Meal Prep Turkey Meatball Bowls - PCOS-Friendly Recipe

Meal Prep Turkey Meatball Bowls
Prep: 15 min
Cook: 25 min
Servings: 2
Lunch

Nutrition per Serving

450 Calories
35g Protein
30g Carbs
20g Fat
This recipe includes lean protein from turkey, complex carbs from quinoa (GI 53), and a variety of vegetables.

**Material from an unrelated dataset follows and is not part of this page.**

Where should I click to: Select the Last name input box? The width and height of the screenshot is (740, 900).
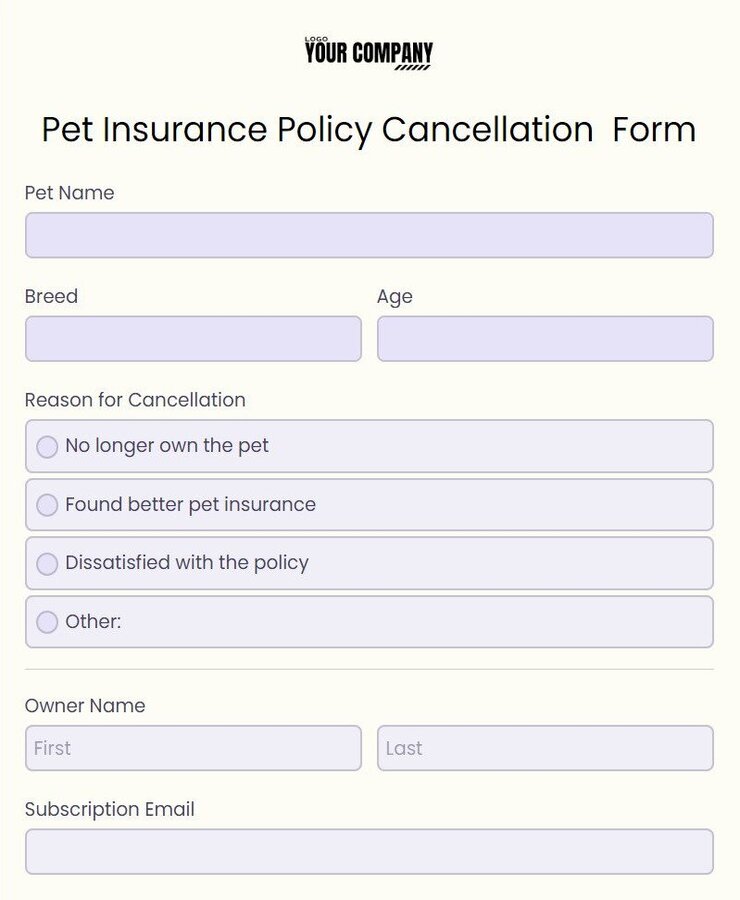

Grocery list: ground turkey, quinoa, chicken broth, bell peppers, zucchini, red onion, garlic, olive oil, Italian seasoning, salt, pepper.

Ingredients

  • 1 lb (450g) lean ground turkey
  • 1/2 cup (120g) quinoa
  • 2 cups (480ml) low sodium chicken broth
  • 1 cup (240g) chopped bell peppers
  • 1 cup (240g) chopped zucchini
  • 1/2 cup (120g) diced red onion
  • 2 cloves garlic minced
  • 2 tbsp (30ml) olive oil
  • 1 tsp (5g) Italian seasoning, Salt and pepper to taste

Instructions

  1. Preheat oven to 375F (190C).
  2. In a bowl, combine turkey, garlic, Italian seasoning, salt, and pepper. Form into meatballs and place on a baking sheet.
  3. Bake for 20-25 minutes until cooked through.
  4. While meatballs are baking, cook quinoa in chicken broth according to package instructions.
  5. In a pan, heat olive oil and sauté bell peppers, zucchini, and red onion until tender.
  6. Divide quinoa, vegetables, and meatballs into two bowls. Serve warm.
This PCOS-friendly recipe is packed with lean protein, complex carbs, and fiber, which are key for managing insulin levels and promoting hormonal balance. The turkey provides essential B-vitamins and the quinoa is a great source of magnesium. The variety of vegetables add a wealth of vitamins and antioxidants. This meal is easy to prepare and perfect for meal prep, giving you control over your diet and helping to alleviate the stress of meal planning.